# Records provided
......

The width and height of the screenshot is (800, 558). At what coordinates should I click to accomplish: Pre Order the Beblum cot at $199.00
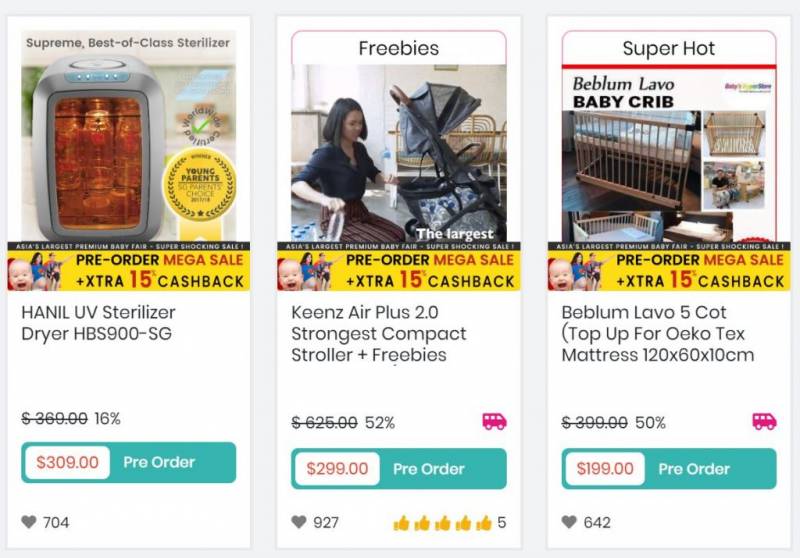(668, 468)
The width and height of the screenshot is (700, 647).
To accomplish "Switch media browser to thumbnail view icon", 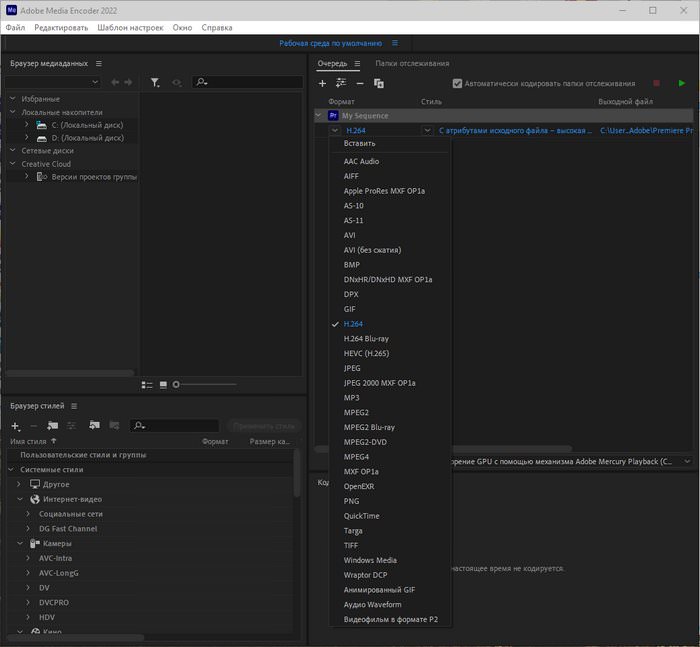I will coord(163,384).
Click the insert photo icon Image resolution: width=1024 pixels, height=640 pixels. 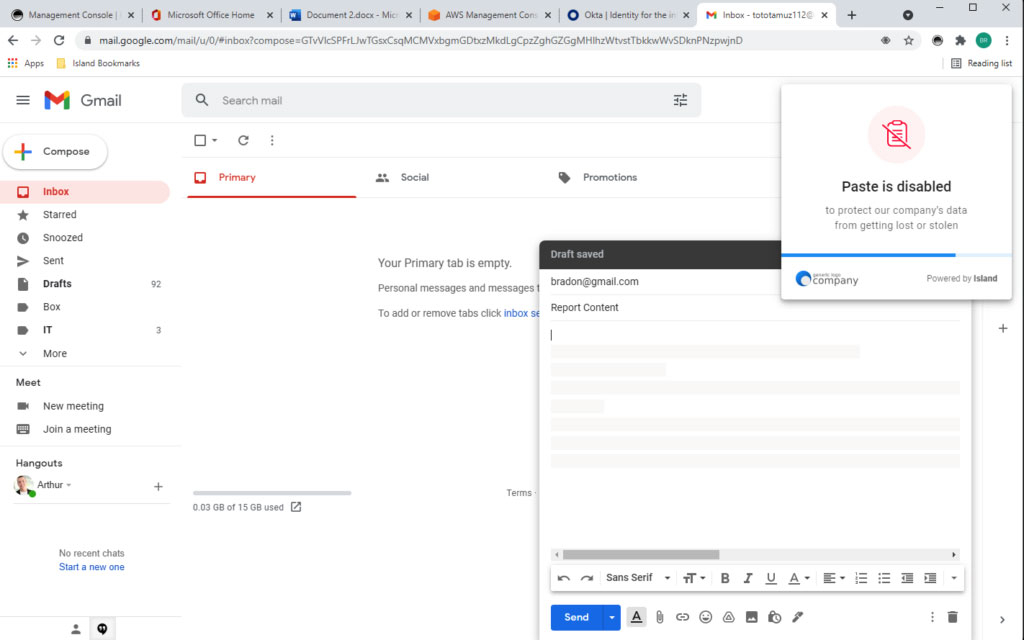(x=752, y=617)
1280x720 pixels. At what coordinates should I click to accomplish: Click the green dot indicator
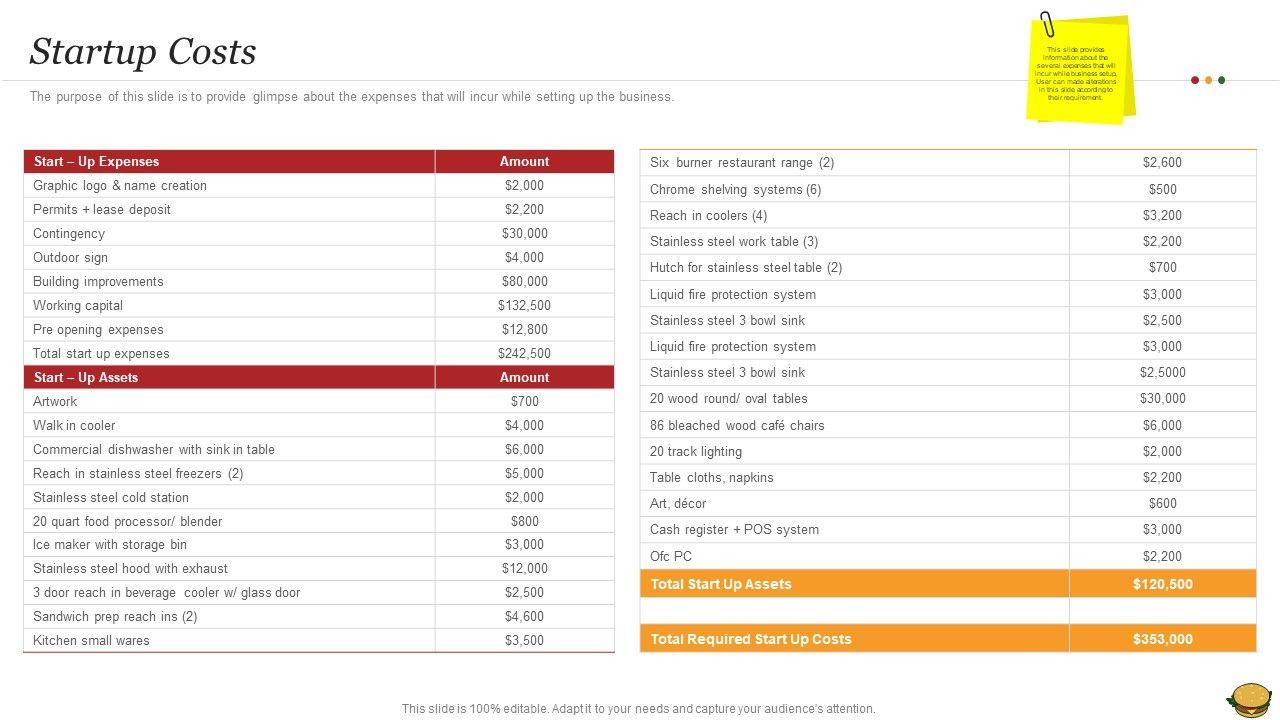[x=1221, y=80]
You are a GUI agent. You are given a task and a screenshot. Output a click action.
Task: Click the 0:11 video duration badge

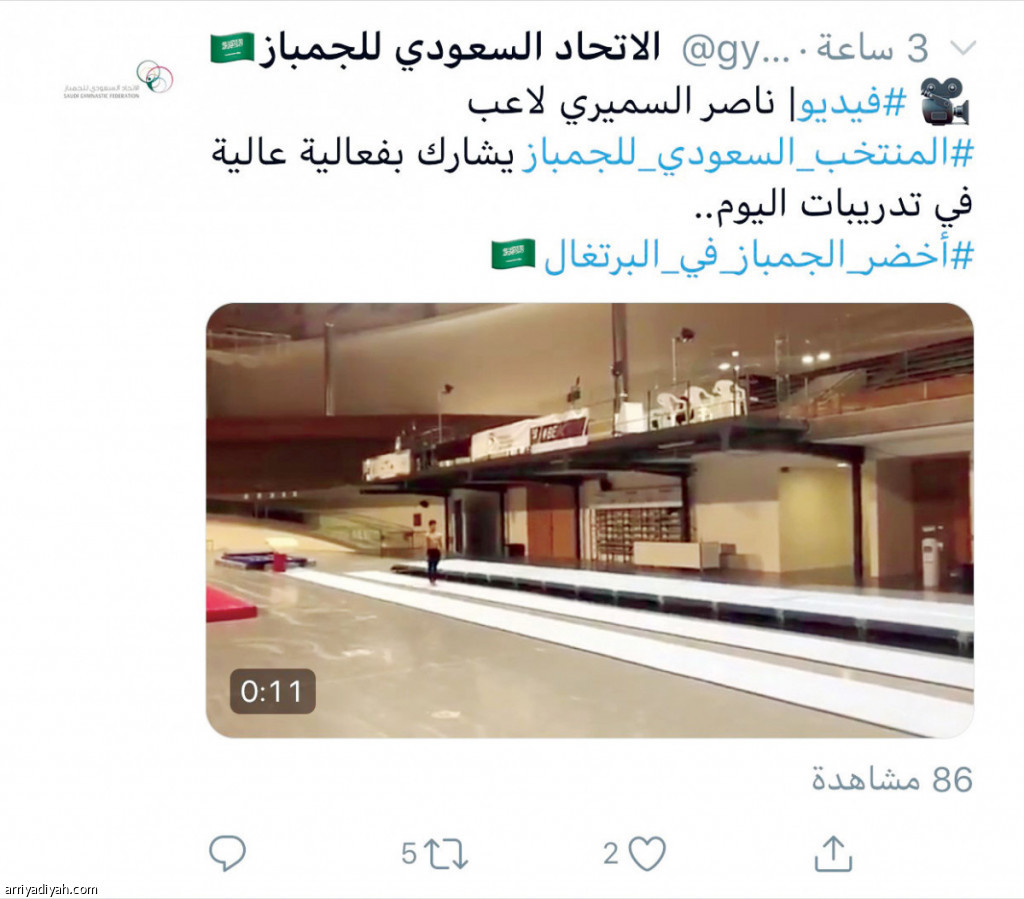click(272, 691)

......

# The problem
Word for word, write out the lines from the top of the records above down to the line holding "The width and height of the screenshot is (700, 647).", inclusive, but not the pictures.

# Problem solution
The width and height of the screenshot is (800, 558). At what coordinates should I click to accomplish: Pre Order the Beblum cot at $199.00
(668, 468)
The width and height of the screenshot is (700, 647).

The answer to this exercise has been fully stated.